# VDE´s



## Zinka (9 November 2008)

Wer kann mir weiter helfen und mir ne kurze übersicht der VDE-Prüfungen 0113/0600/0701/0702 *vde*schicken? dodemic@web.de
Danke


----------



## Homer79 (9 November 2008)

Hallo,

hier findest Du eigentlich ne sehr Übersichtliche Zusammenfassung:
http://www.beha.de/st_beha_wir_fibel.html

Gruß


----------



## Zinka (10 November 2008)

dank dir !!


----------



## halbschuh (11 November 2008)

Ist wirklich ein sehr gutes Hilfreiches Dokument.

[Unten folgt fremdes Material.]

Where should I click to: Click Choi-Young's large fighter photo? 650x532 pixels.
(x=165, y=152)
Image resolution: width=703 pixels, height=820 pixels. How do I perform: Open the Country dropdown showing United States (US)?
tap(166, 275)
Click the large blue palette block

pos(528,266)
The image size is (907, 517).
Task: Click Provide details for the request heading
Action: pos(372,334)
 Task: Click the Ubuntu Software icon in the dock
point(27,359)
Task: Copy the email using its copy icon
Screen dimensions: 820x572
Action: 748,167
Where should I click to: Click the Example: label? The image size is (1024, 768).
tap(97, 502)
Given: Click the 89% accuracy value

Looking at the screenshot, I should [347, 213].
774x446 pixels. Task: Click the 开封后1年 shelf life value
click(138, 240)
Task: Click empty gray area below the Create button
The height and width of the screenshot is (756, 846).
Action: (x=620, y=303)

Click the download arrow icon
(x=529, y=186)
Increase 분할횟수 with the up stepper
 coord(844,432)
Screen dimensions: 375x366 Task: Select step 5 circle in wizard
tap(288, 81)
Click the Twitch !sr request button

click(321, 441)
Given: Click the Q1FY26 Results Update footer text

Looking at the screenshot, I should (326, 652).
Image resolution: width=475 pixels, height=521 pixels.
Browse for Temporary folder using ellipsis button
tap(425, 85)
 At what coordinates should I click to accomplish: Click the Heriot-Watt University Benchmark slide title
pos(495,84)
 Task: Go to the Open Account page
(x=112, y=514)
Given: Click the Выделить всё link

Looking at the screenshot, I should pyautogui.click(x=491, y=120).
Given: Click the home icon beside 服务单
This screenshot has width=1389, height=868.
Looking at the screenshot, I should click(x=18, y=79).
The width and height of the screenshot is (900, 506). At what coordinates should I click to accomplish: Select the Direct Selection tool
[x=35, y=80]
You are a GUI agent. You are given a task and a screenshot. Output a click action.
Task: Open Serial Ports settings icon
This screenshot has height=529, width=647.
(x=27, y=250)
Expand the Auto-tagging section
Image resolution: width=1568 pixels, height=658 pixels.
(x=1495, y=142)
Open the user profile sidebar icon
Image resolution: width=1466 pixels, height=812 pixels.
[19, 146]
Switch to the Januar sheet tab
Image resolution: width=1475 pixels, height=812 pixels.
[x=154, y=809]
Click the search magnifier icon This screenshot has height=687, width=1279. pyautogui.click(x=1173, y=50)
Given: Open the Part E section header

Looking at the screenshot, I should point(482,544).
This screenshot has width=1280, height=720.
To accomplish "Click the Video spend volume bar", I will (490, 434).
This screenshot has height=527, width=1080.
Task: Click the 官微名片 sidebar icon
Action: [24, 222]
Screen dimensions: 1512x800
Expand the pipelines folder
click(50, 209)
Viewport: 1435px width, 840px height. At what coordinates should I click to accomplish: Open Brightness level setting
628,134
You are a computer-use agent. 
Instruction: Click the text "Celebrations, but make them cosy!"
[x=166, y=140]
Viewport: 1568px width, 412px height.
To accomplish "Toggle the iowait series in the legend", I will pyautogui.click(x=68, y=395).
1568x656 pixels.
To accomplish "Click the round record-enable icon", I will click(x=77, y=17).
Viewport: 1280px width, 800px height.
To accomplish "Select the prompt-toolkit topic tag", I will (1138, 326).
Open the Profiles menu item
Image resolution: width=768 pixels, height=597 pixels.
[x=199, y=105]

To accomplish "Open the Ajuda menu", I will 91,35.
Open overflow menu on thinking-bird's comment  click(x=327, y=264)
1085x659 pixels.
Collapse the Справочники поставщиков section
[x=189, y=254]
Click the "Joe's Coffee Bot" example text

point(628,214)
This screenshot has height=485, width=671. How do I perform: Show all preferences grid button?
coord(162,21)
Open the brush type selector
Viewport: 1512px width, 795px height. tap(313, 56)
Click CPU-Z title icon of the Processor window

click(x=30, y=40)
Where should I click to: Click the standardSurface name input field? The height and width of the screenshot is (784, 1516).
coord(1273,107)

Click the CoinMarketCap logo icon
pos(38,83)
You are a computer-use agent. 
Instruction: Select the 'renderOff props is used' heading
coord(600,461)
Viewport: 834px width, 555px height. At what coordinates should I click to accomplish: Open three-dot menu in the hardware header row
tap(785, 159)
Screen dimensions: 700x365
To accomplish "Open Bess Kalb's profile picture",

                     *vde*


----------



## Zinka (12 November 2008)

*Vde 0610/0113*

Woher weiß ich eigentlich nach welcher VDE ich prüfen muß.Hatte Neulich den Fall das es sich um eine Erstinbetriebnahme handelte.Für mich war klar 0610.aber nix - richtig wäre 0113 gewesen.
Deutschland und seine Gesetzte........................
Ich brauche hilfe um durchzublicken.
Die Messfibel habe ich mir bereits angeschaftz.danke nochmal
*vde**vde**vde*
ICH GLAUB ICH BIN ZU DUMM


----------



## jabba (12 November 2008)

Zinka schrieb:


> Woher weiß ich eigentlich nach welcher VDE ich prüfen muß.


 Da wird Dir keiner helfen können, da zählt nur die Praxis.
Grob musst Du nur aufpassen ob es sich um eine normale Niederspannungsanlage (Beleuchtung, Steckdosen usw) handelt, oder eine Maschine sein könnte. Die Definition ob es eine Maschine sein könnte ist in der Praxis oft schwierig.
Die VDE 0113 heisst übrigens EN 60204-1.


----------



## Zinka (13 November 2008)

Ja dann lass ich mal die ein oder andere Prüfung auf mich zu kommen.
Danke nochmal

So sind unsere deutschen Vorschriften und Gesetzte.
Wir verstehen sie selber nicht........


----------